L’anno che muore è stato pieno di vertenze di lavoro che hanno visto intere famiglie devastate dalla perdita della speranza. Ma noi, nonostante tutto non perdiamo la nostra dose di ottimismo, non perdiamo il buon umore, crediamo che solidarietà, senso di comunità possano fare da baluardo contro questa tempesta. Noi napoletani siamo disincantati, scettici per definizione e arriviamo persino a credere – non ci costa nulla – che un giorno la politica si accorgerà di noi. Hai visto mai? Potrebbe addirittura accadere. E quello sì sarebbe un inizio. Pensi che ci stiamo illudendo troppo?

Ma non partiamo, fortunatamente, da zero. La nostra bella città è una capitale, se non la capitale del Mediterraneo. Migliaia e migliaia di turisti, italiani e stranieri, la visitano in ogni giorno dell’anno perché avvertono che qui sopravvive un’anima, un sentimento che altrove è andato disperso. Ma noi non siamo ciechi, perché sentiamo addosso, sulla nostra pelle, i dolori delle zone più ombrose che vanno riqualificate, la presenza del malaffare, della malavita che ci opprime e non ci fa crescere, dei ragazzi di “miez a via” che imboccano brutte strade come se fosse un destino ineluttabile. E dei nostri talenti costretti, come i loro padri a scappare, a cercare fortuna in altre parti del mondo.

Vogliamo rivolgerti, ci perdonerai, un appello: evitiamo la retorica del vogliamoci bene.
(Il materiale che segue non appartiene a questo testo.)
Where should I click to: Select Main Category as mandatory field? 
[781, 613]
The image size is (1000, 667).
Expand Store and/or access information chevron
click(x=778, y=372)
Noi napoletani non dimentichiamo e non perdoniamo chi viene per ipocriti passerelle, ma che pensa in cuor suo che siamo brutti sporchi e … napoletani. Chi fino ieri ci schifava, e oggi ci promette il paradiso. Il loro, non il nostro. Spero che la gente lo comprenda fino in fondo e non si lasci abbindolare dalle false sirene.

Un’ultima preghiera. E’ importante, non come le altre, ma non è frivola: cerca di prendere per mano Gattuso e fagli trovare nel presepe tanta energia per ridare alla nostra amata squadra la grinta perduta. Sembra che i nostri giocatori abbiano smarrito l’incanto. Ebbene, non so come, fai tu, fa in modo che questo riappaia. Il Napoli non merita di tornare nella mediocrità, nel purgatorio.

Caro Babbo Natale, ti chiediamo troppo? Certo, ma se non ci rivolgiamo a Te, con chi parliamo?